Risky Love and Premature Kittens
I found Critter under a bed in my house. The only conclusion I could come to was that a mommy cat had wandered in through the open balcony, given birth while we were away, and then took off when she saw that her baby was so small – tiny enough to fit inside the palm of my hand. I found him squeaking pitifully for his life and instinctively dropped him inside my sports bra to warm him up via skin to skin contact. He was soon wiggly and vocal, and I was in love.
Thanks to the internet I found that I was dealing with a premature kitten. The average kitten is 95 – 110 grams at birth, but Critter was less than 80. I had to feed him fancy kitten formula every couple of hours and keep him very warm. I also learned that kittens cannot pass waste alone and need their genitals stimulated regularly in order to release it. It was a lot of (gross) work. However, it wasn’t long before I was attached to the furball I was carrying around against my chest. For three days, I cared for Critter. On the third night he hit his first milestone when he started purring. But when I woke up the next morning and pulled him from his basket that was lined with towels and a heating pad I knew he was dying. For the next three hours I held him as he faded away.
As I cried and said my final goodbye, I realized that caring for Critter was the perfect metaphor for my life. Loving Critter was a choice I made when he quite literally was dumped on my doorstep. I knew that the odds of a good outcome were slim. I knew that most likely the end would be a broken heart. Premature kittens rarely survive, so much the more so without their mothers, but when I met him, I could do nothing but hang on to the slimmest hope of a healthy future. I don’t regret a second of the investment. He was worth loving.
Working with exploited people feels a lot like caring for a premature orphaned kitten. The work is messy and exhausting. And the statistics aren’t good. Often I know that it is most likely that healing won’t happen, rescue won’t come, and the situation is fatal. But I hope anyway. I cling to the minutest possibilities of wholeness, and I give away my heart knowing the likelihood that it will be broken. Maybe this is the only way I know to love.
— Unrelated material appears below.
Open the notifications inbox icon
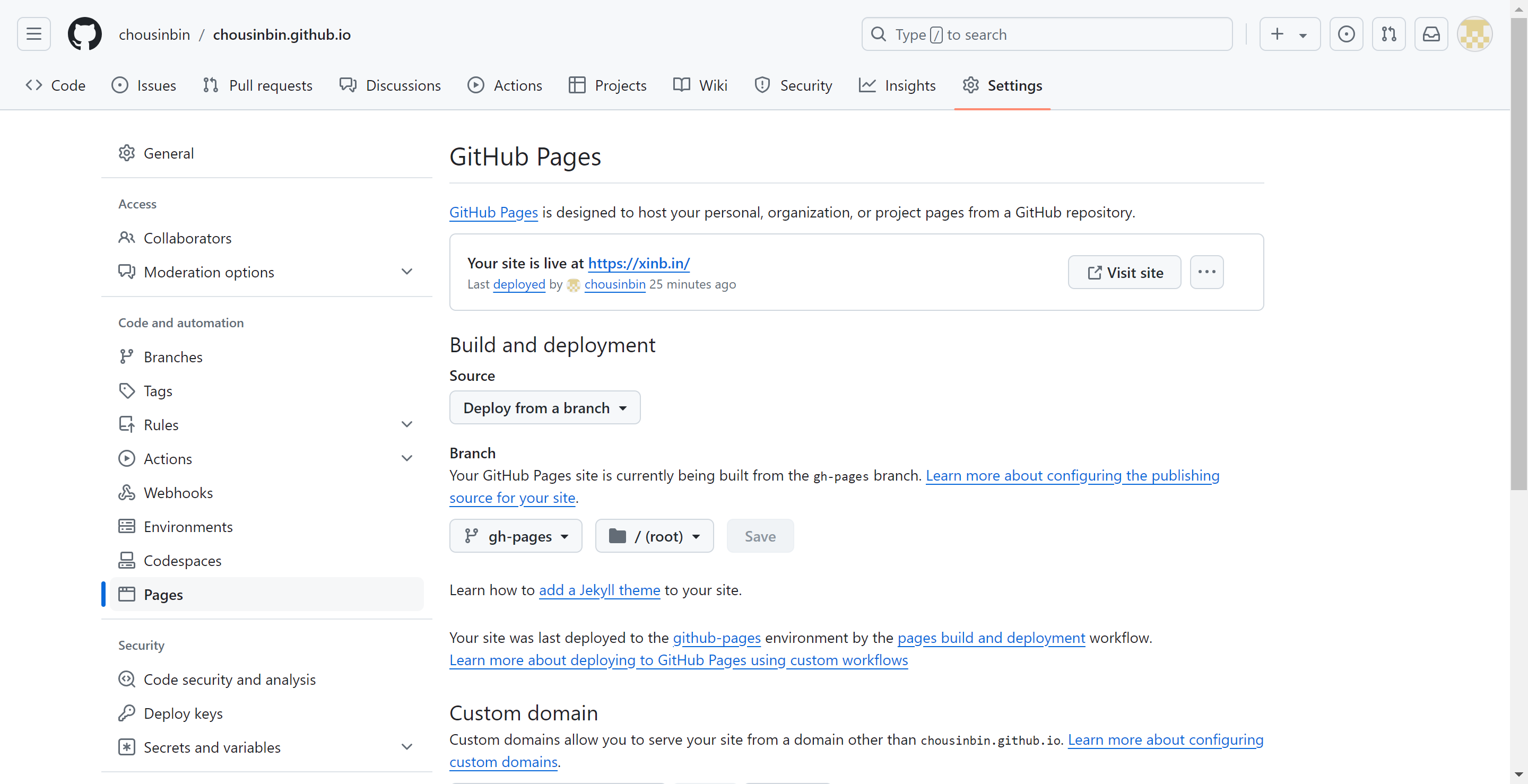 click(x=1431, y=34)
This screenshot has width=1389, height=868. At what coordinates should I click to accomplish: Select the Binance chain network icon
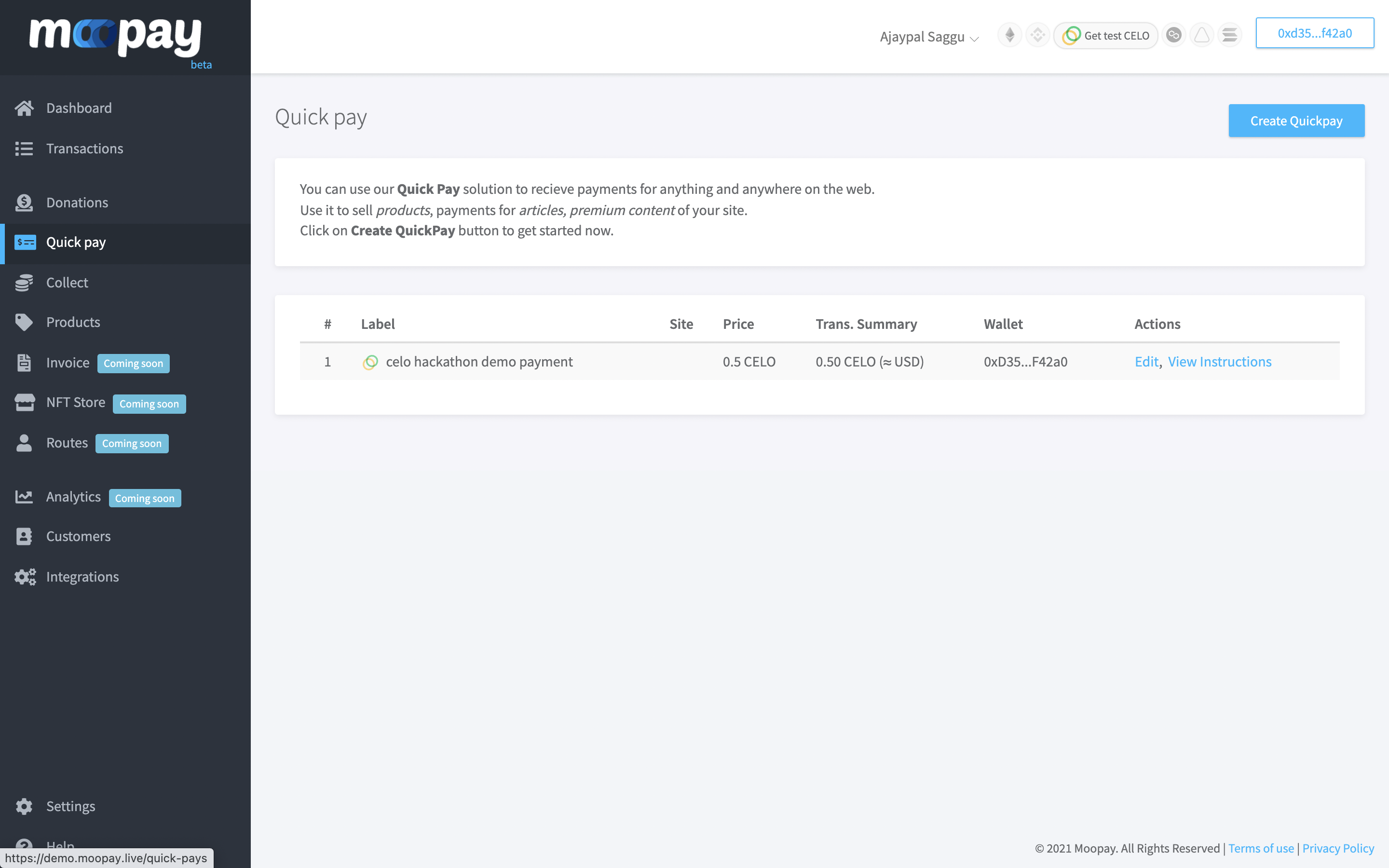[x=1037, y=36]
Sometimes people ask what it is like spending time in brothels with trafficking victims when I am powerless to do anything about it. This is it. It feels like a choice to love and a choice to give whatever I do have, even if it is only an offer to walk through the valley of the shadows alongside. I do it because the women and girls that I encounter are worthy of being loved. They are worth crying for when things do not turn out like I wanted. Their suffering is worth grieving over.
What Critter’s life made clear for me is that we have to redefine what success is when it comes to working with vulnerable people. Success is not healing or even wholeness. Success is risky love. This doesn’t mean that we don’t strive for healing or demand high quality standards in our work; it does mean that we choose to love lavishly and not hold back just because the risk is high. For followers of Jesus, what we are called to is not a ministry of guarantees. We are told to “loose the chains of injustice, do away with the yolk of oppression, and spend ourselves on behalf of the needy” (Isaiah 58). This is not safe for our hearts. However, becoming brokenhearted is where we find the grace and comfort of Christ. It’s where we become truly human. I deeply believe that the only way we can come face to face with injustice, oppression, and the world’s deep need and not lose our own humanity is allowing ourselves to love not in spite of the risk of pain it may bring us, but precisely because of it.
2 thoughts on “Risky Love and Premature Kittens”
I recently had the honor to give 2 kittens (beep beep and toot toot), who were left to die, affection before their passing. I tried the heating pad, petting, talking, cuddles and special food. As like you, I had no luck with their survival. It was a humbling experience as well as heart breaking. I too do not regret my efforts nor experience.
Thanks for sharing your experience too. It’s amazing what we can learn from other creatures and nature itself. I’m sorry your kittens didn’t make it either, and I am glad they were loved until they passed.